Pratt Professor Draws “Je Suis Charlie”

Image courtesy of Richard Borge.

The massacre of eight journalists and cartoonists, two police officers, a maintenance worker and a bystander at the Paris offices of French satirical magazine Charlie Hebdo by three self-proclaimed radical Islamists on Wednesday morning, January 7, triggered a wave of solidarity that spread across the globe.

One of the most striking responses has come in picture form, with image after image of heartbreak, outrage, solidarity, indignation and everything in between. It is said that a picture is worth a thousand words and that is definitely true.

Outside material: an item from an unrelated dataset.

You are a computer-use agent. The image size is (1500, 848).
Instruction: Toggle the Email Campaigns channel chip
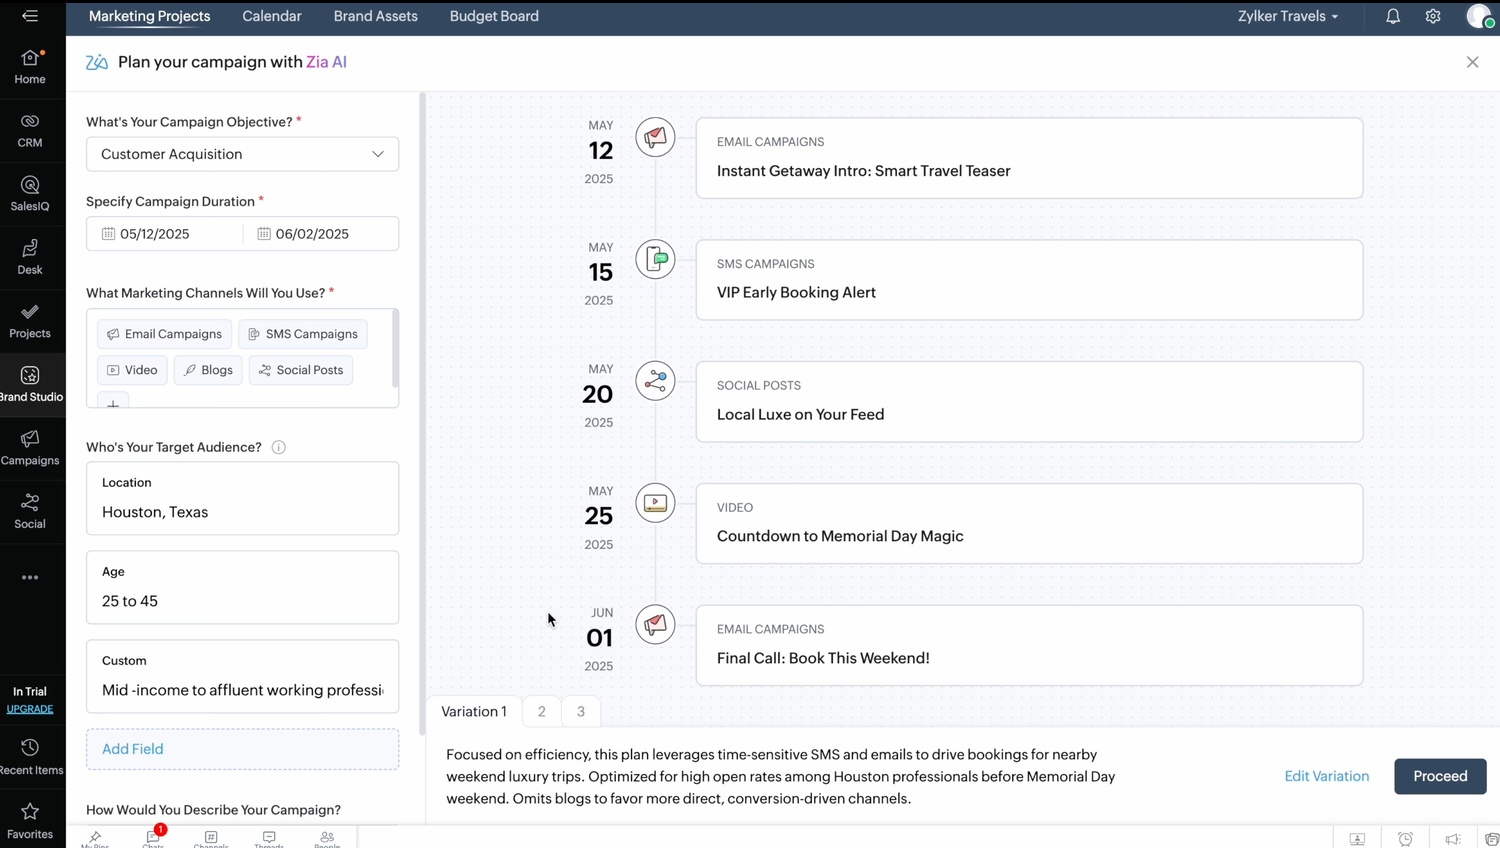click(x=164, y=334)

One of those pictures has come from the pencil of Richard Borge, a professor at Fort Greene/Clinton Hill’s own Pratt Institute: a pen, just having written “Je Suis Charlie” — “I am Charlie” — standing upright, tip down, it’s top extending upwards into a tangled ball. Drawn in black-and-white, the image is stark, sobering, and, at first glance, reminiscent of a tree.

“It seems like a tangled mess — that’s where the tangle came from — but out of it, people are coming together,” explained Borge of his inspiration. “I think it’s kind of open to interpretation, but that was my thinking behind it.”

As a teacher, Borge has seen his students use their art and themselves to express solidarity with protestors in Hong Kong and New York City of late, and he recognizes that need “to make a difference.”

“I grew up with free speech [and] a lot of magazines, when they have bite to it, I really appreciate those articles because maybe we’ll raise awareness,” he said. “We live in a society where we have free speech and don’t have to think about it that much, but not everyone is that fortunate.

“I guess i just feel a kinship to these people who have been killed. They were just writers and artists doing not much different from what i do on a daily basis and they get killed for it, so I felt a need to say something — to just put one more picture out there in the flood of images that i’m seeing all over online, which are very powerful.”

Ultimately, Borge said, “I think the writing and ideas will prevail. I don’t want to see people be silenced. [We can] send a message to the world that we are united.”